We cover two recent developments in France and Germany that have implications for biomethane without production subsidies.
On 16 June, the EEX announced that they had launched the French biogas certificate (“CPB”) register. The establishment of the register was an expected and necessary step towards implementing the French grid blending obligation.
Recapping the details of the program, an obligation will be placed on large gas suppliers to ensure a share of their offering to consumers is biomethane, with this share increasing yearly.
To prove compliance, suppliers must surrender (restitute) CPBs, which are issued to biomethane producers injecting into the French grid. Generally, one certificate is issued per MWh injected, although there is a reduction factor applied in certain cases (namely older plants).
To prevent overcompensation, the law makes CPB issuance mutually exclusive with GOs and any production subsidies. Biomethane volumes sold via a biomethane purchase agreement (BPA) also cannot be used to meet the obligation.
Under transparency provisions, the EEX will make available data regarding pricing (monthly average) and certificate issuance (six-monthly). The certificate register will also contain particulars on the associated plant and injection period for certificate volumes.
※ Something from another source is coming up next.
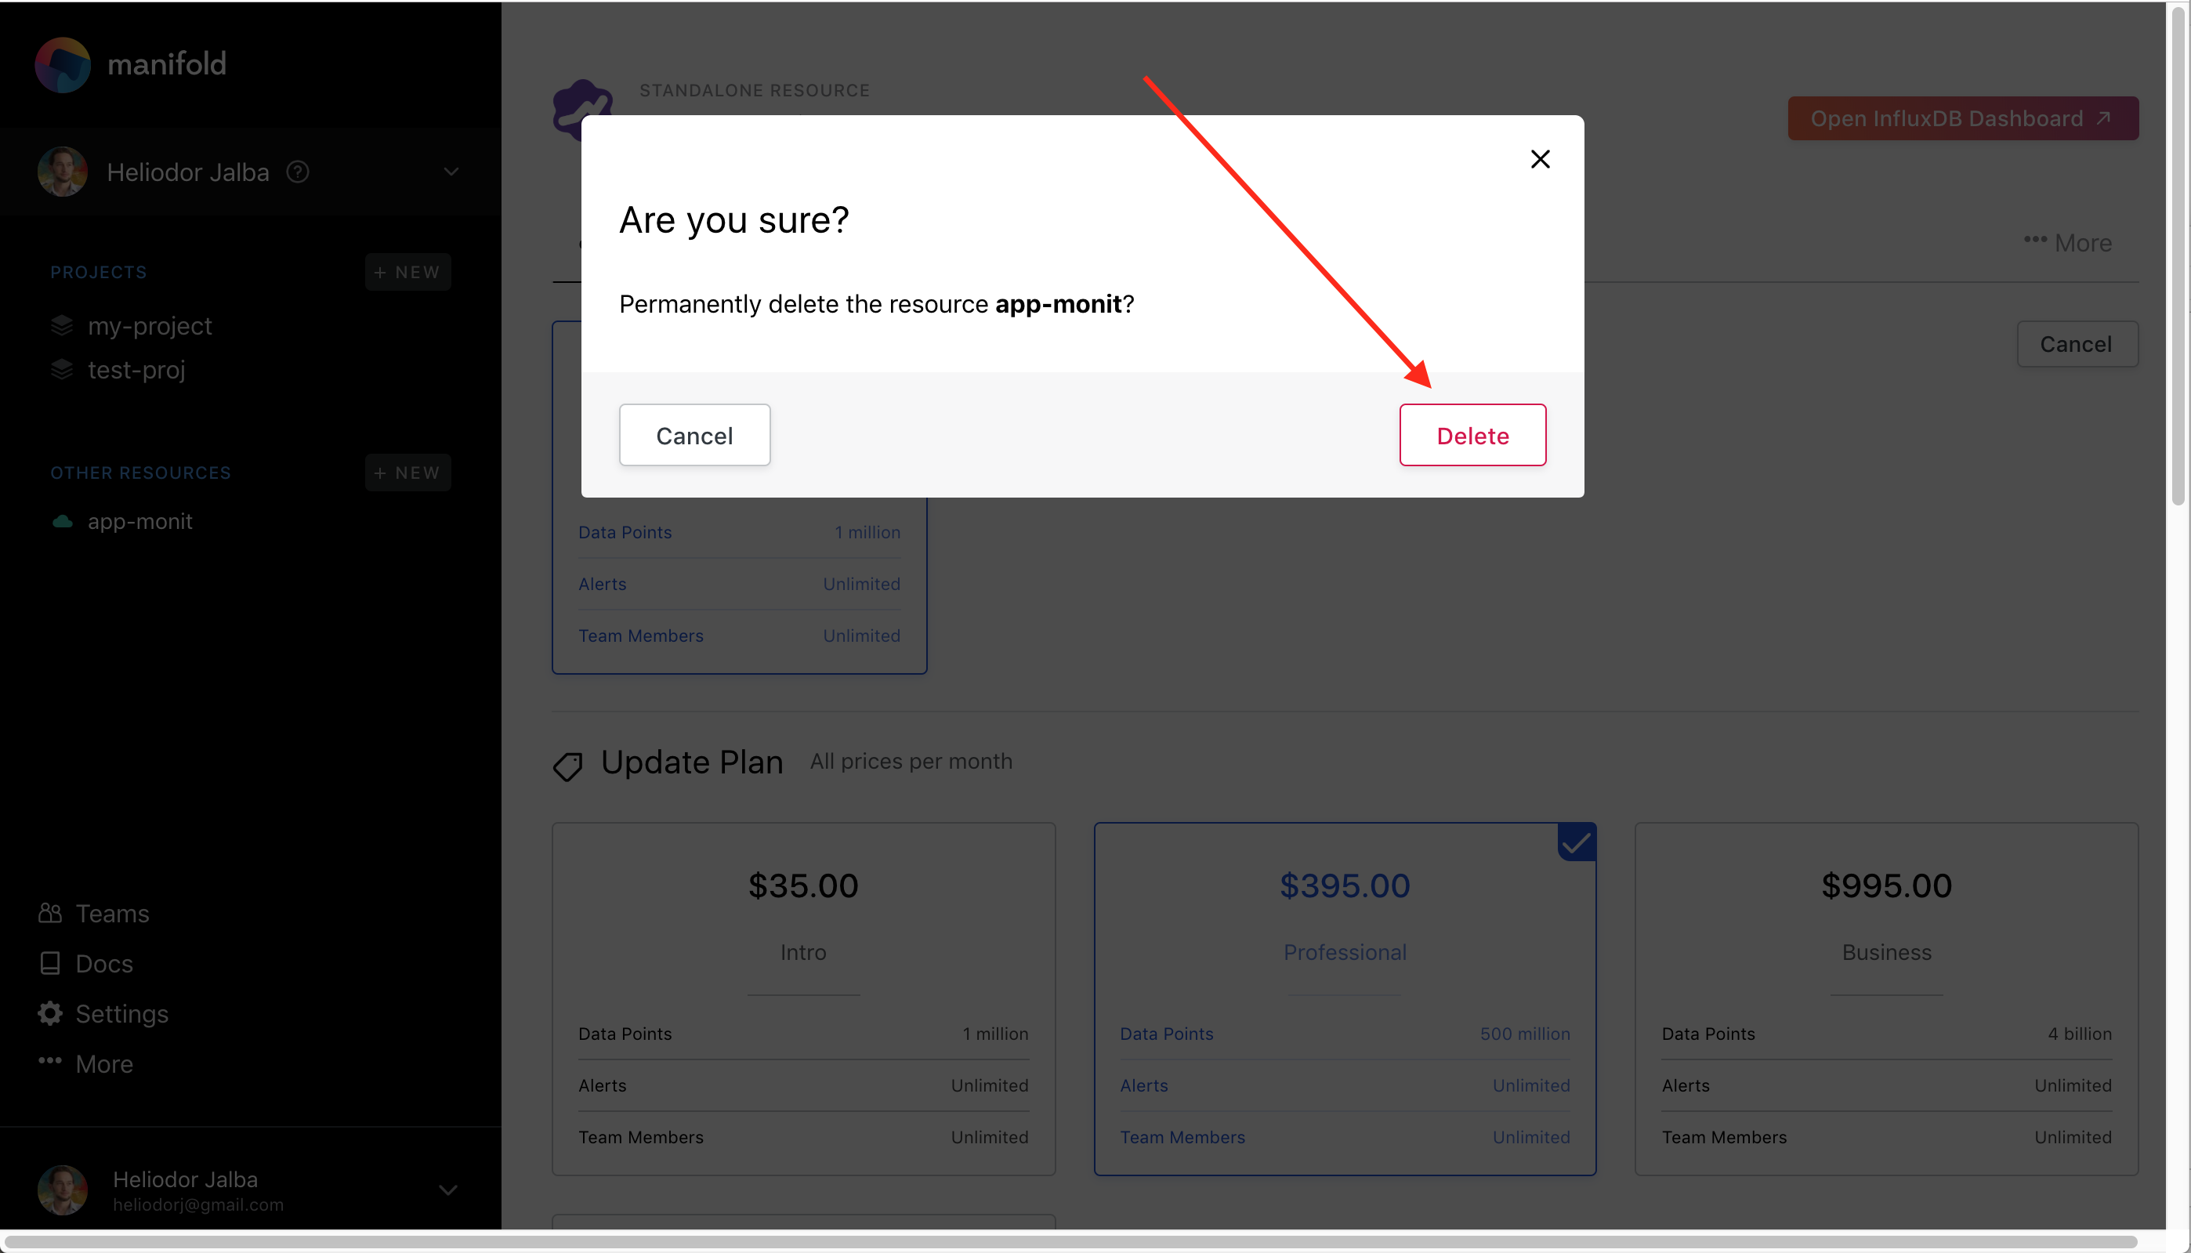Screen dimensions: 2191x1253
Task: Select the $35.00 Intro plan card
Action: [x=803, y=998]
The penalty for non-compliance is slated to be EUR 100/MWh, which places a price cap on the CPB. Should demand outstrip supply, the value of these certificates will be close to the penalty, a rate which is expected to encourage the construction of larger capacity plants, which are excluded from the lucrative tariff rates available to smaller plants.
Furthermore, the EEX has clarified the interaction between the ETS 2 and CPBs, where the certificates represent zero emissions biomethane usage. This would further increase the value of the CPB beyond avoiding the blending obligation penalty.
Later that week (19 June 2025), the German Federal Ministry for the Environment (“BMUKN”) published draft amendments to the GHG-quota law (“THG-Quote”). The proposed changes will have the effect of bringing the scheme in alignment with RED III and extending targets to 2040.
The draft also sets out a 2040 target, of 53% reduction (corresponding to a 77% share in renewable energy in transport) building on the existing 2030 target of 25% reduction set under RED II.
While not directly related to biomethane, the draft also extends RFNBO sub-targets to 2040, where a 12% share is expected.
The THG-quote will now apply across all transport sectors, including maritime and aviation. However, the draft highlights that renewable fuel eligibility is sector constrained. For example, a fuel supplier offering both aviation and road fuel cannot simply purchase excess biomethane (which is not a SAF) to help meet aviation targets.
Of concern are the impending EU obligations for renewable fuel in shipping (FuelEU Maritime) and aviation (ReFuelEU Aviation). In the case of maritime, the obligation is placed on different actors (maritime fuel suppliers for THG, shipping companies for FuelEU Maritime). However, the principles of avoiding double counting (PoS can only claimed once) suggest obligations must be met with separate fuel volumes, in which case end-users would ultimately bear the burden of two similar compliance schemes. It is unclear what mechanisms are in place, or will be implemented to avoid such distortions.